Reading text section start

Nuclear movement

Nuclei are maintained at a defined position in many cell types. Proper nuclear position is physiologically important and abnormal nuclear position is known to be associated with disease. For example, central nuclei in muscle fibers is considered a hallmark of myopathies. Nuclear position is also regulated in migrating cells.In fibroblasts migrating on a two-dimensional surface, the nuclei usually reside in the rear of the cells. It was originally believed that this was a passive phenomenon: when cells are protruding, the nuclei, the largest organelle, naturally lag behind. However, experiments in the Gundersen lab at Columbia University showed that nucleus actively moves rearward before cell protrusion happens (see below), indicating that nuclear position is tightly regulated in migrating cells.

A movie of NIH3T3 fibroblasts expressing GFP-tubulin, time: minute after the addition of lysophosphatidic acid. From Gomes et. al, Cell 2005.

The molecular mechanism of nuclear movement in fibroblasts is well-studied. Binding of lysophosphatidic acid to its receptor activates the small GTPase cdc42, which in turn activates the formation of actin cables at the leading edge. These cables are powered by myosin IIA and steered by myosin IIB to move retrogradely. A linear nuclear structure composed of nesprin2-G and SUN2 (termed TAN line) couples the nucleus to moving actin cables, and the force to carry the nucleus backward.

Reading text section end
Extracted material section start

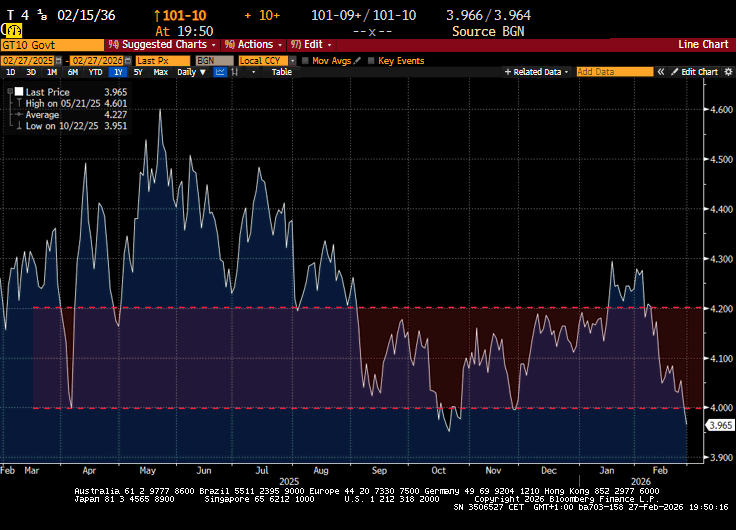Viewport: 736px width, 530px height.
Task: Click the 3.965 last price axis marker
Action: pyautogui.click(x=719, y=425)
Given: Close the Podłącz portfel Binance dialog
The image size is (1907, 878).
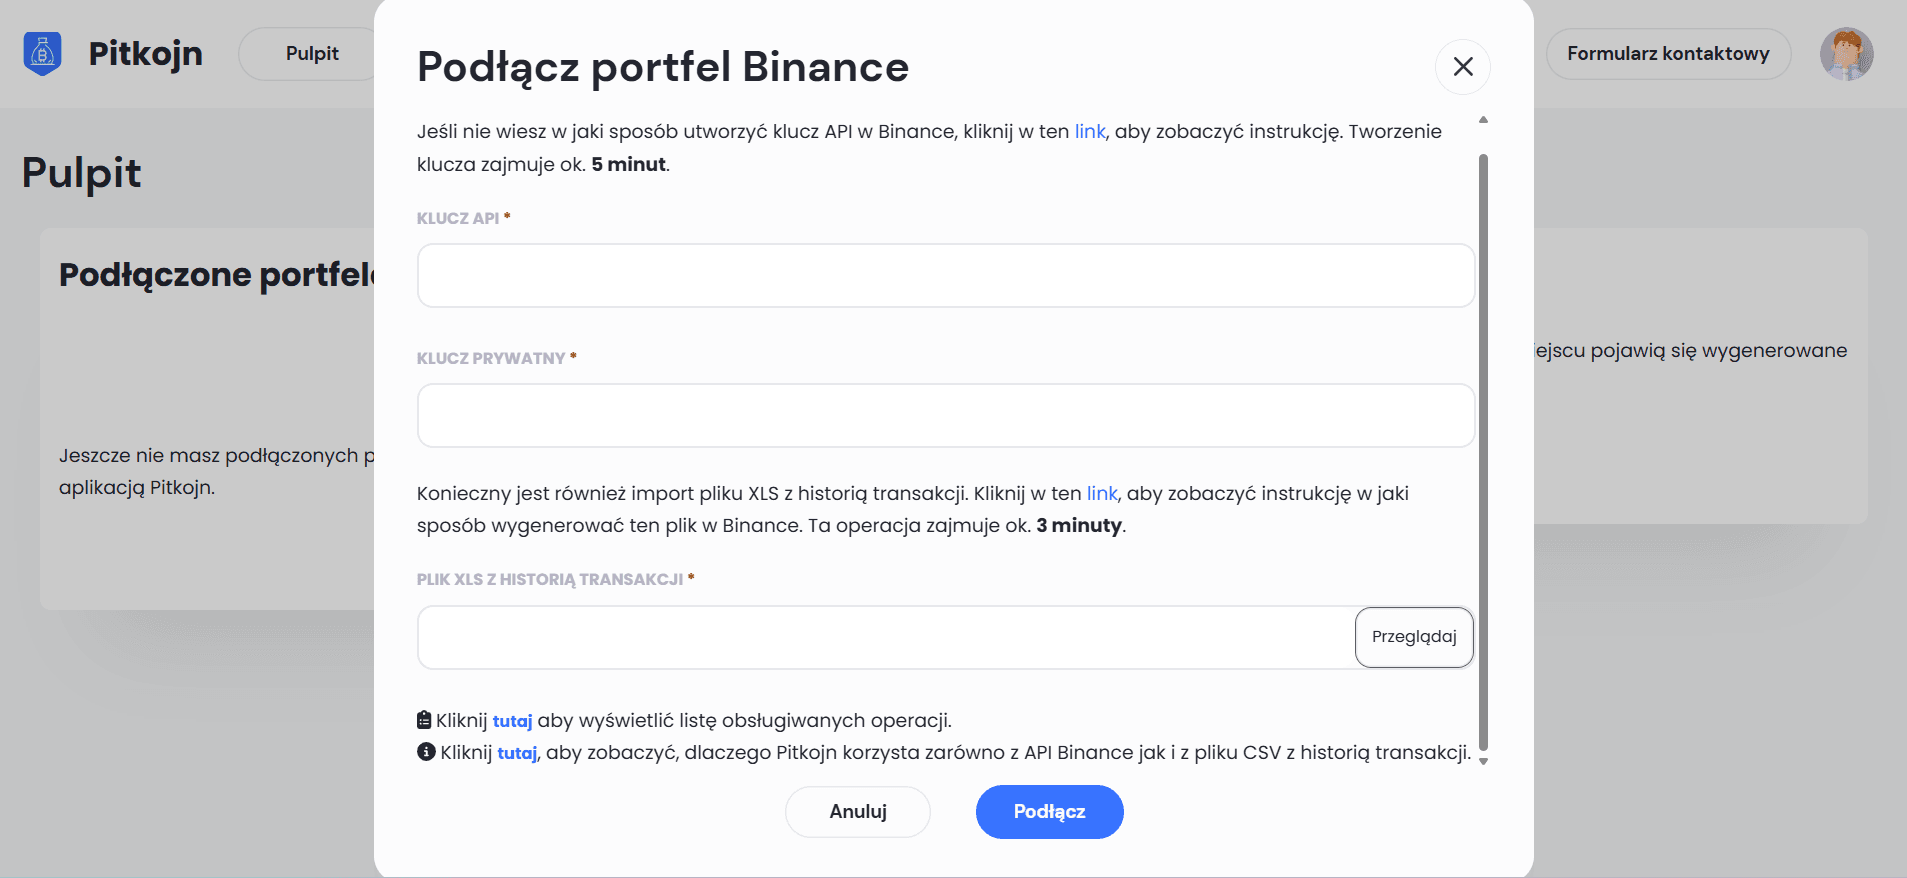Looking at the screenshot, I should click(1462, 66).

Extracted material section end

[Task description]: Please pick up the nuclear movement text after its last sentence and continue it. The items have no connection to the nuclear movement text.

[Task result]:
A movie of NIH3T3 fibroblasts expressing GFP-Progerin and mCherry-LifeAct, time: h:mm after addition of lysophosphatidic acid. Progerin is a mutated nuclear lamina protein. Nuclear lamina with progerin is not strong enough to support nuclear movement. As a result, progerin-containing TAN lines slip over an immobile nucleus. From Chang et. al, PNAS 2019.

It should be noted that nuclear position doesn’t always rely on actin cytoskeleton. In many systems nuclear movement is driven by microtubules and its motors. Rearward nuclear position is also not universal in migrating cells. In migrating leukocytes, the nuclei trend to locate in the front of the cell. It was shown that the nuclear membrane forms protrusions that probe their vicinity to help to determine the path of least resistance. The molecular detail of these nuclear protrusions are still unclear.


  • Chang W, Folker ES, Worman HJ, Gundersen GG. Emerin organizes actin flow for nuclear movement and centrosome orientation in migrating fibroblasts. Mol Biol Cell, 2013 Dec; 24(24):3869-80.
  • Chang W, Wang Y, Luxton GWG, Östlund C, Worman HJ, Gundersen GG. Imbalanced nucleocytoskeletal connections create common polarity defects in progeria and physiological aging. Proceedings of the National Academy of Sciences of the USA, 2019 Feb 26; 116(9):3578-3583.
  • Folker ES, Ostlund C, Luxton GW, Worman HJ, Gundersen GG. Lamin A variants that cause striated muscle disease are defective in anchoring transmembrane actin-associated nuclear lines for nuclear movement. Proc Natl Acad Sci U S A, 2011 Jan; 108(1):131-6.
  • Gomes ER, Jani S, Gundersen GG. Nuclear movement regulated by Cdc42, MRCK, myosin, and actin flow establishes MTOC polarization in migrating cells. Cell, 2005 May; 121(3):451-63.
  • Gundersen GG, Worman HJ.. Nuclear positioning. Cell, 2013 Mar; 152(6):1376-89.
  • Luxton GW, Gomes ER, Folker ES, Vintinner E, Gundersen GG. Linear arrays of nuclear envelope proteins harness retrograde actin flow for nuclear movement. Science, 2010 Aug; 329(5994):956-9.
  • Renkawitz J, Kopf A, Stopp J, de Vries I, Driscoll MK, Merrin J, Hauschild R, Welf ES, Danuser G, Fiolka R, Sixt M. Nuclear positioning facilitates amoeboid migration along the path of least resistance. Nature, 2019 Apr; 568(7753):546-550.